Roberta Axelrod, director of sales and marketing at Time Equities, represents the developer on 10 co-op and condo boards across the city. She said that brokers, provided they conduct themselves ethically, can bring a great deal of value to their buildings.
“Most people on the board are not professionals,” she explained. Real estate brokers, by contrast, can advise on resale values and lender requirements. Plus, few residents are willing to give their time to serve on the board, so it’s often appreciated when real estate brokers are willing to do so.
Indeed, some of the city’s most high-profile brokers sit— or have sat — on the boards of their buildings.
Eastern Consolidated senior director Adelaide Polsinelli is past-president of the co-op board at 2 Fifth Avenue. Sonia Stock, a top sales agent at Prudential Douglas Elliman, has been on the co-op board of 16 Hudson Street in Tribeca for two years and is currently vice president. Prudential Douglas Elliman broker Jared Seligman serves on the condo board at 184 Thompson Street.
Gil Neary, president of the brokerage DG Neary, not only serves on the co-op board at 255 West 23rd Street, where he lives, but sits on the co-op boards of two buildings where he owns investment units.

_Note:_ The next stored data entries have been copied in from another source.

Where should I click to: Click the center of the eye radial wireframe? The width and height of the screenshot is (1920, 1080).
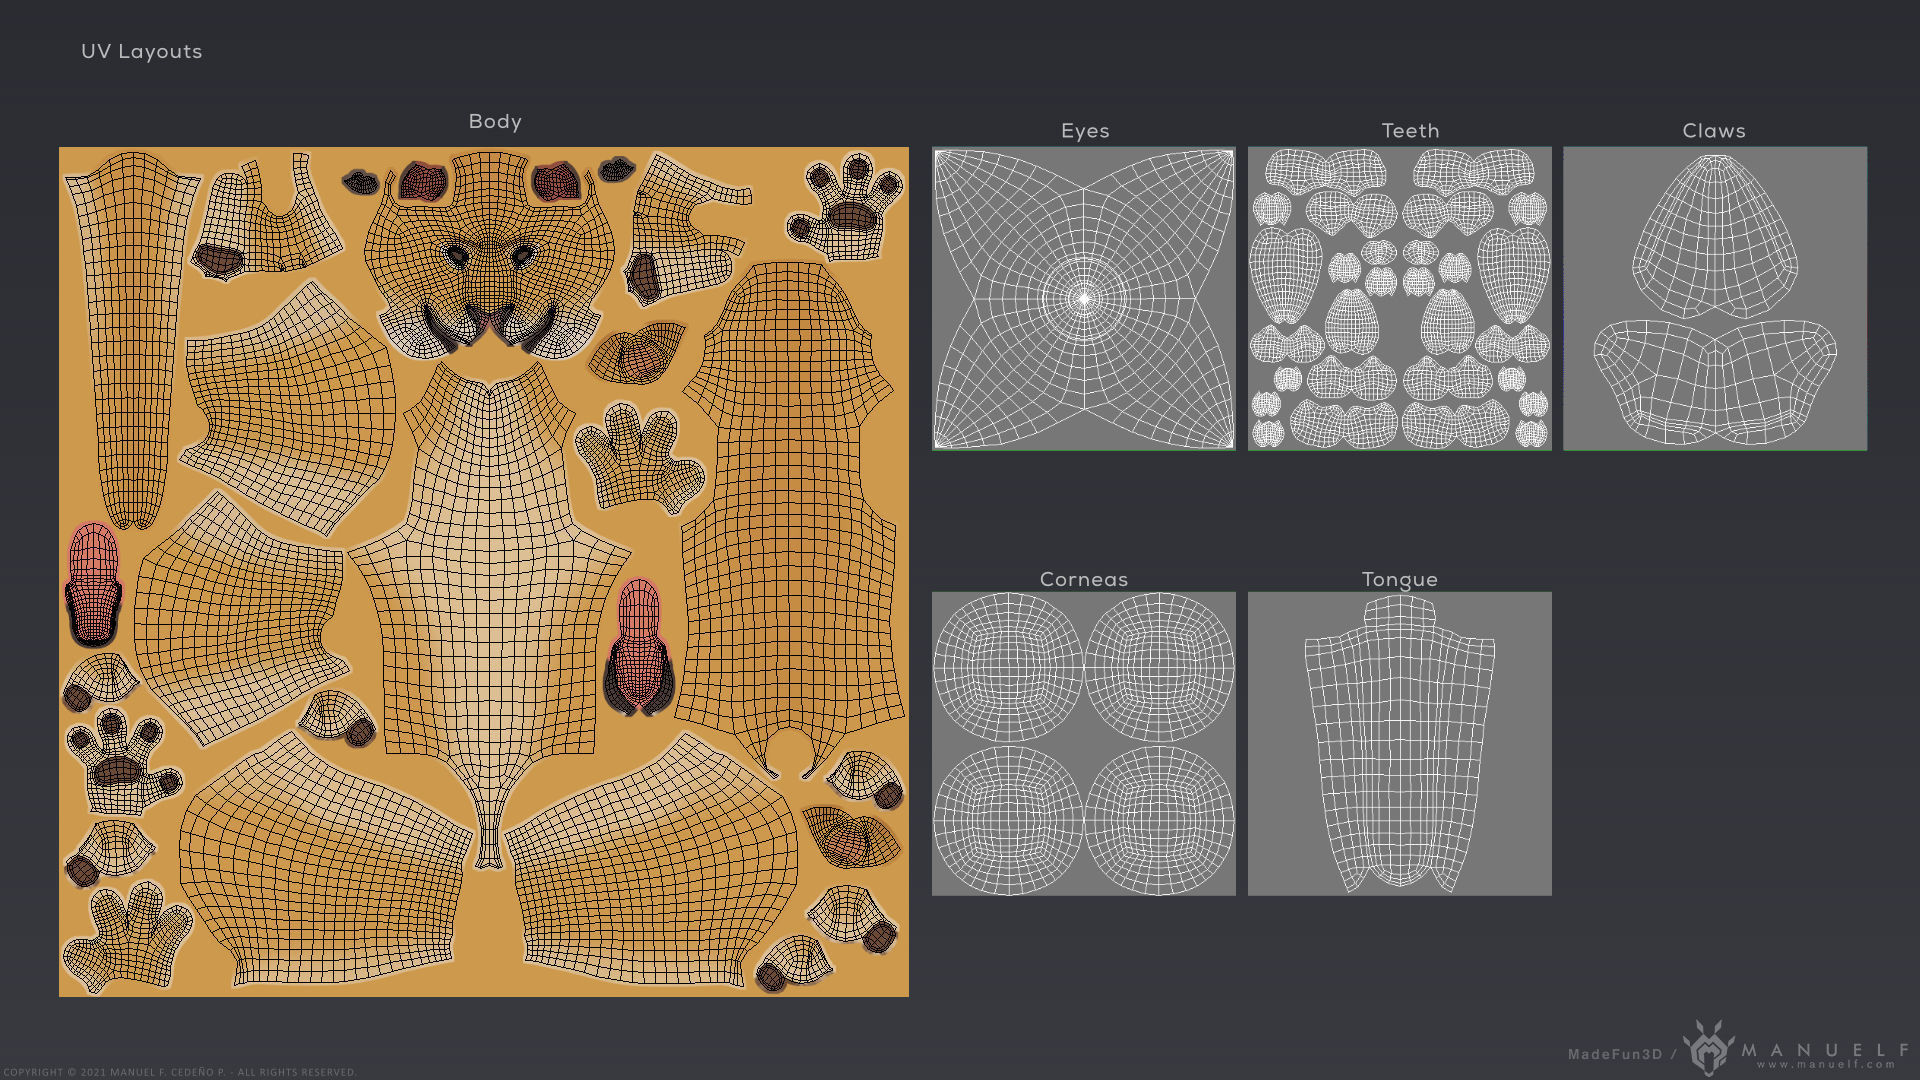pyautogui.click(x=1084, y=298)
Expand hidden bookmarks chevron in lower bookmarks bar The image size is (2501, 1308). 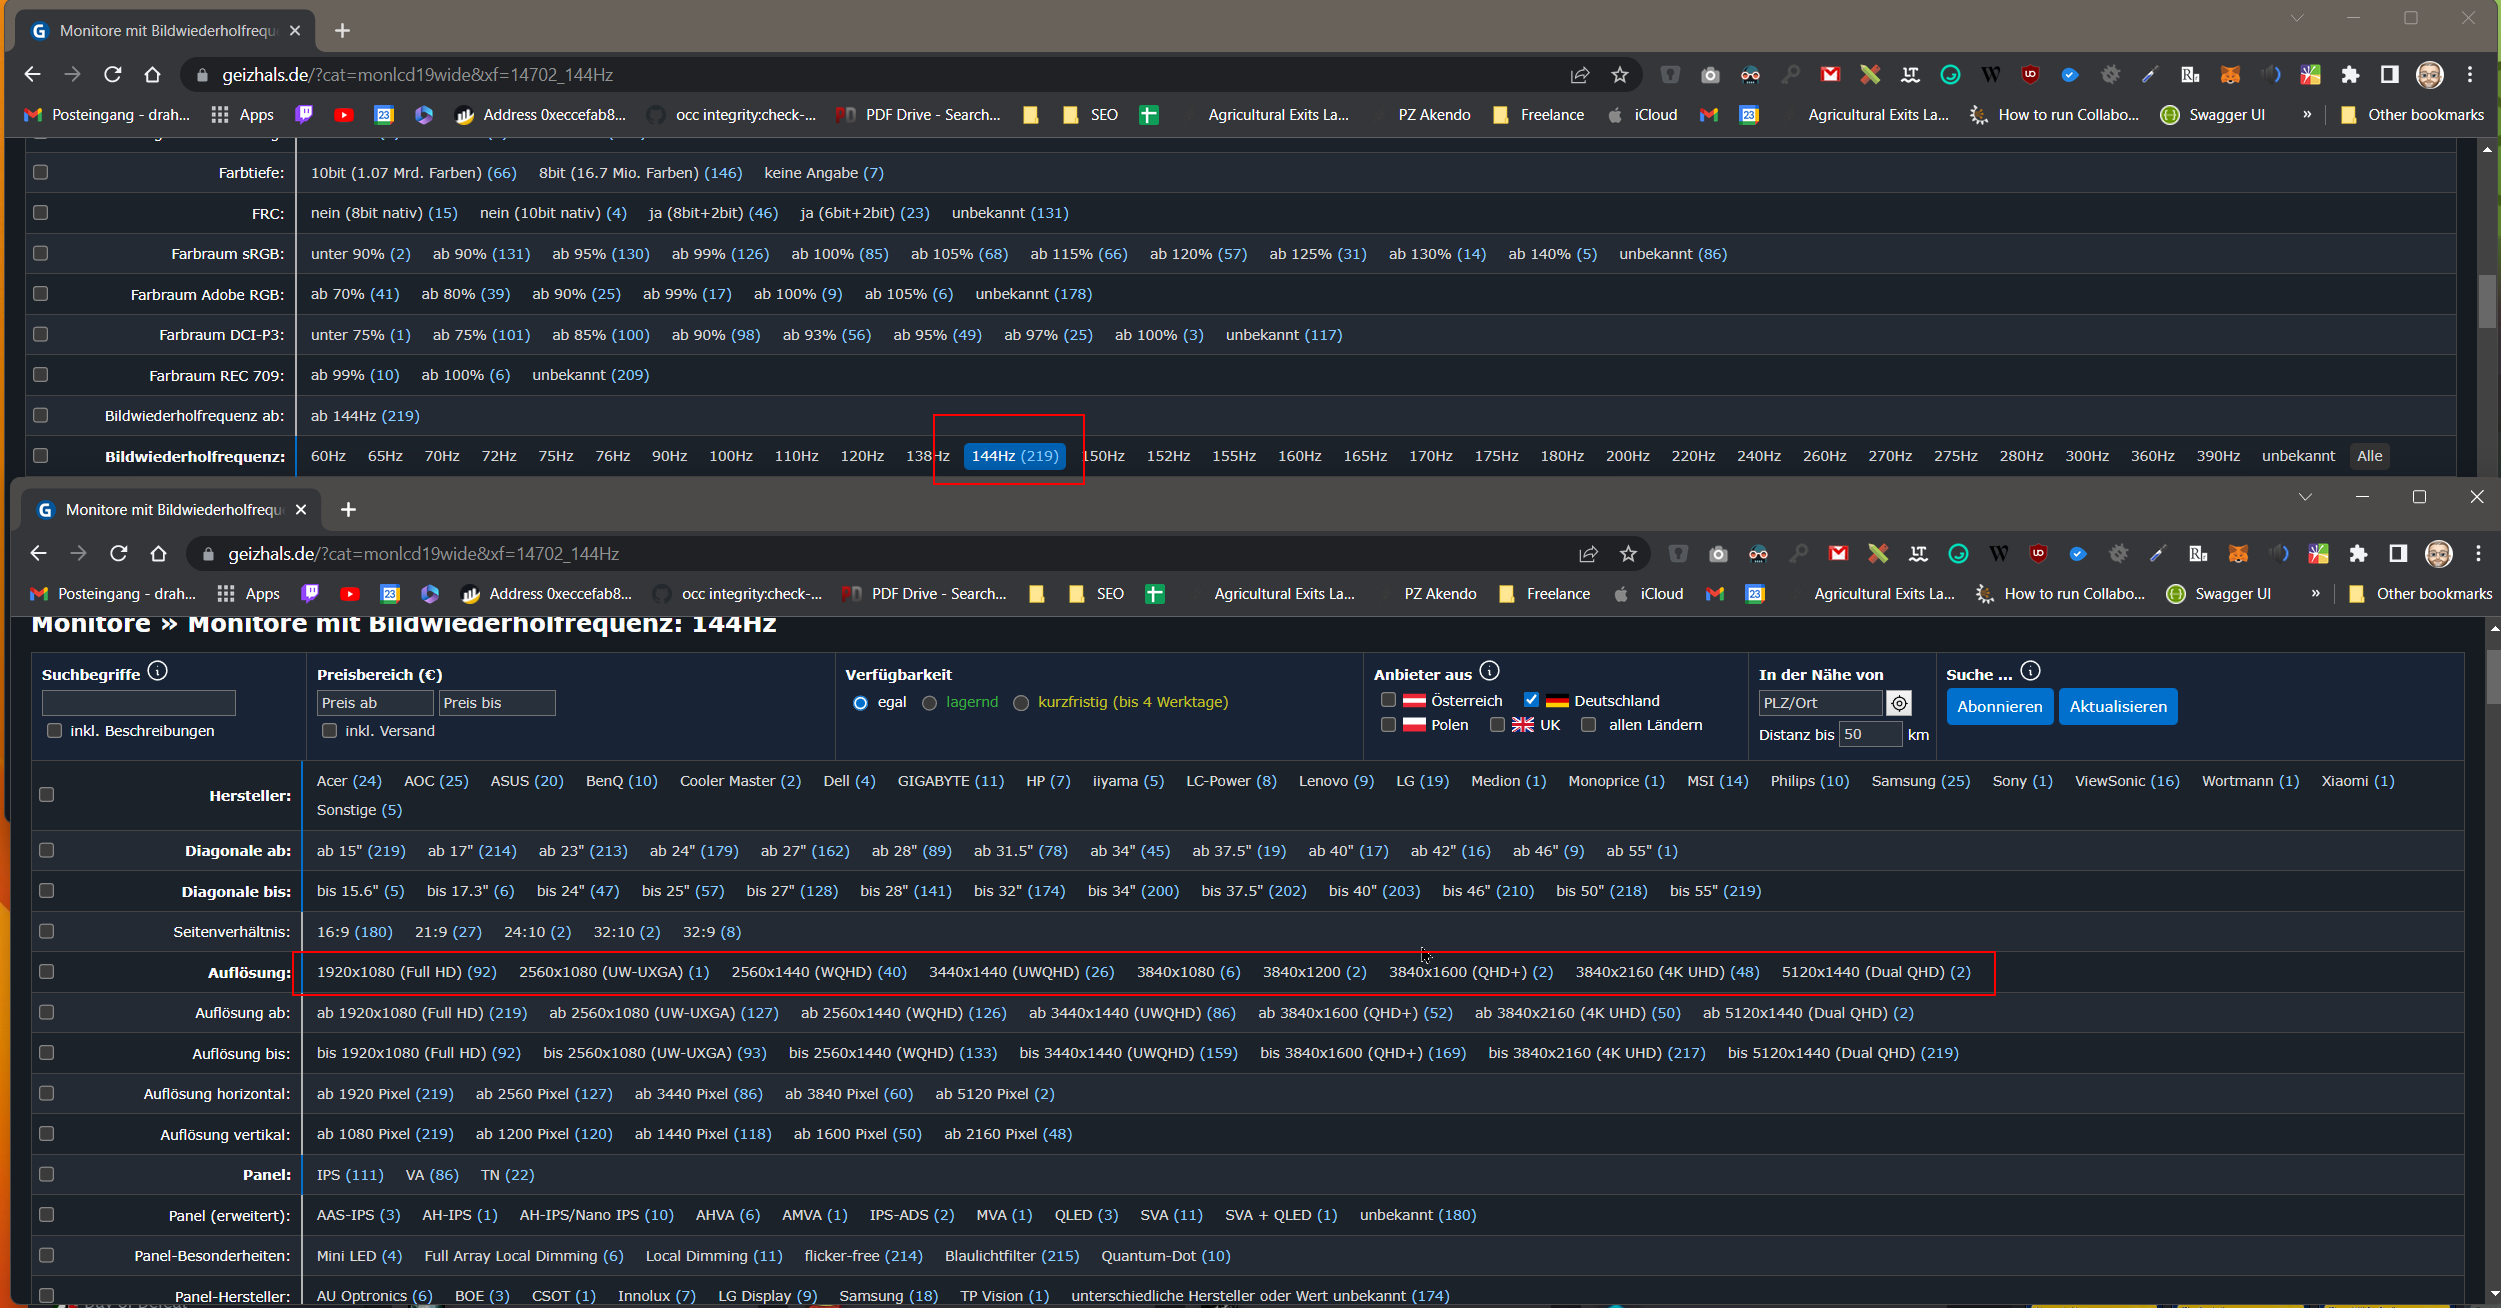2315,594
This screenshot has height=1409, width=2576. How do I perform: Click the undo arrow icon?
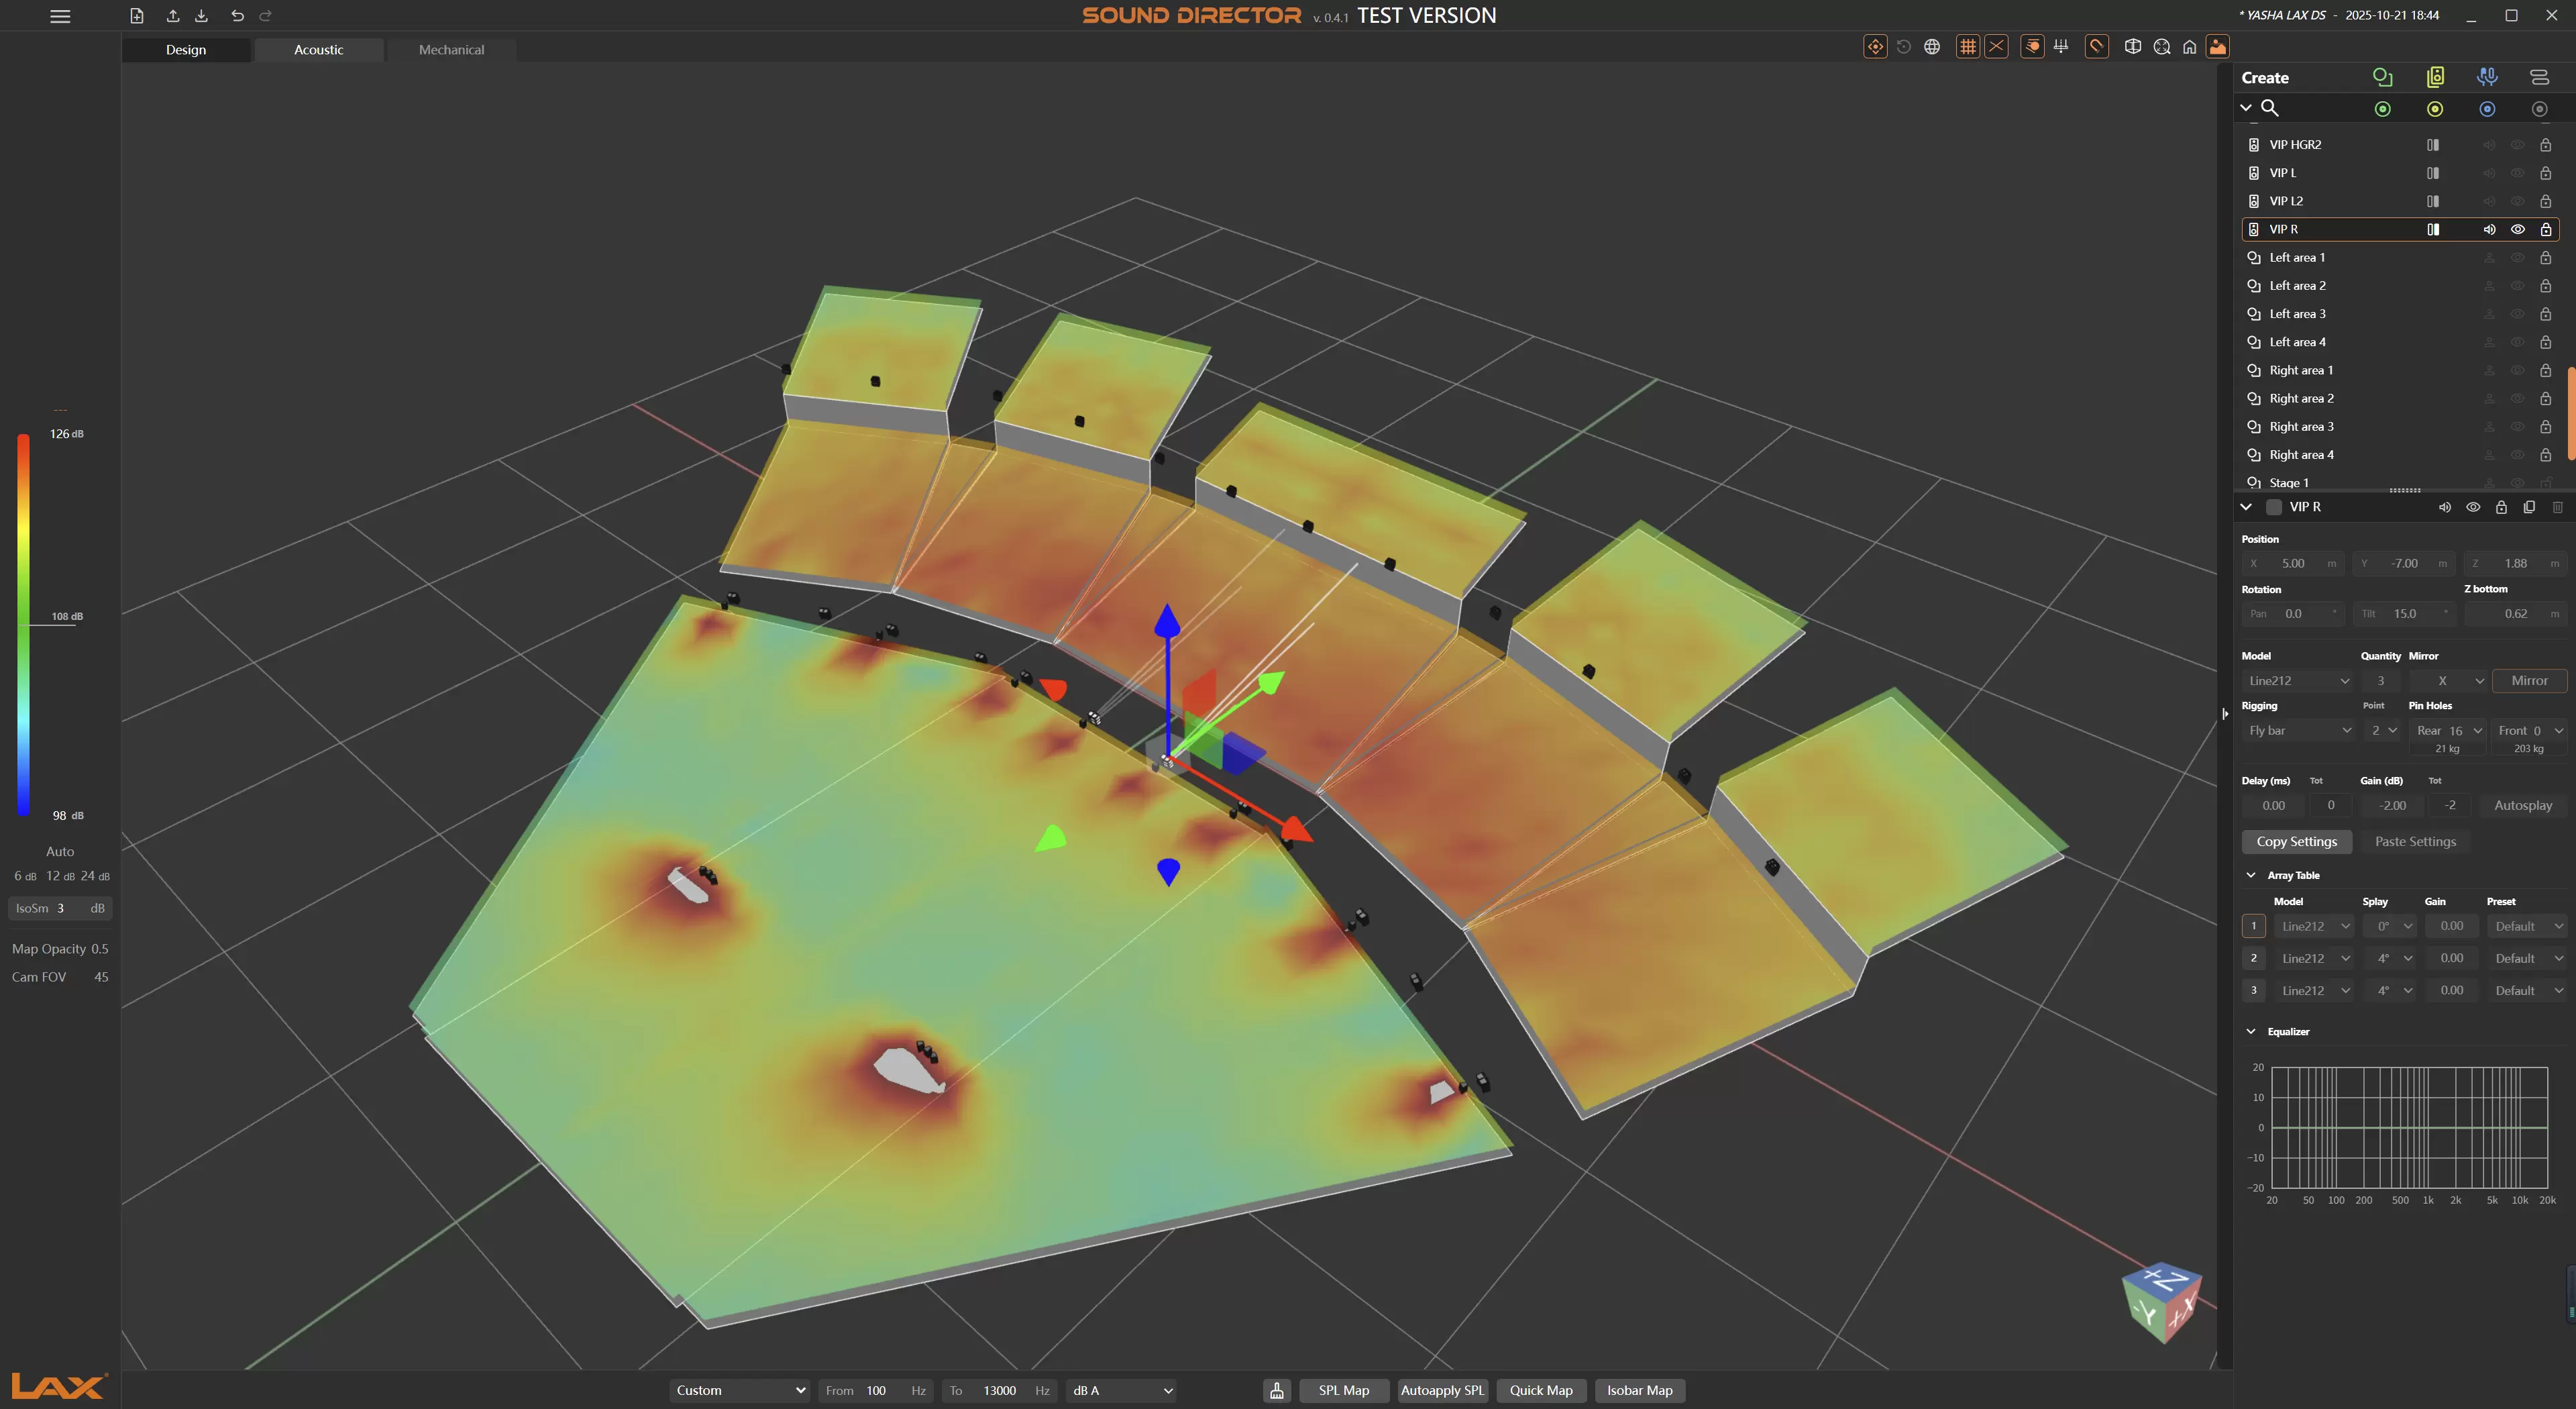click(237, 16)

The advantages of having a broker weigh in on building issues are tremendous, he said.
“As much as a co-op is a place to live, it’s also an investment,” he said. “It’s valuable for people who are deciding what to spend the building’s money on to know what improvements will have the highest dividends in the market.”
Sotheby’s International Realty power broker Elizabeth Sample is serving her fourth year as president of the condo board of the Time Warner Center, one of the city’s priciest buildings. Sample and partner Brenda Powers currently have five of the nine active sales listings at the property, including a 75th-floor unit listed for $60 million.
Sample said her profession “has never been an issue” for the board, and in fact, she’s used her negotiating skills to vastly improve the building’s financials.
“I have a very vested interest in increasing values in the building,” she said. “Who’s going to know the building better than a broker?”
When she was first elected as board president, “we went line-by-line through every expense and existing contract, and renegotiated every contract where we felt we were being overcharged,” she said. For example, “our Christmas expenses were $38,000 — that’s absurd.”
Since then, the board has built the building’s reserve fund up to $2 million, she said, and has been able to refund carrying charges back to owners.
Of course, she noted, the potential conflicts in a condo are less than in a co-op, where board members must approve each resident who moves into the building.
Most real estate brokers who do serve on co-op boards say they voluntarily recuse themselves from decisions affecting buyers they bring into the building, or the listings they market. Some go so far as to absent themselves from all decisions involving approvals.
In some buildings, these requirements are written into the bylaws, but most operate with a type of honor system, leaving the decisions up to the brokers themselves.
And Garfinkel said brokers recusing themselves doesn’t go far enough to prevent conflicts of interest.
“There is no appropriate way for the real estate broker/co-op board member to filter the information that he or she receives in the ordinary course of serving on the coop board,” he wrote. “Once the information is received, the real estate broker may have an obligation to disclose such information.”
There are other ways a broker can participate in their building’s affairs, Garfinkel said, without “potentially putting themselves in harm’s way.”
For example, they can provide the board with recent market information, he said.
These considerations may not be practical, however.
There are plenty of other professions or affiliations that could present a conflict of interest on a board, Axelrod noted.
“Would you say you can’t have an architect, a contractor or lawyer on your board?” she said. “Where does it end?”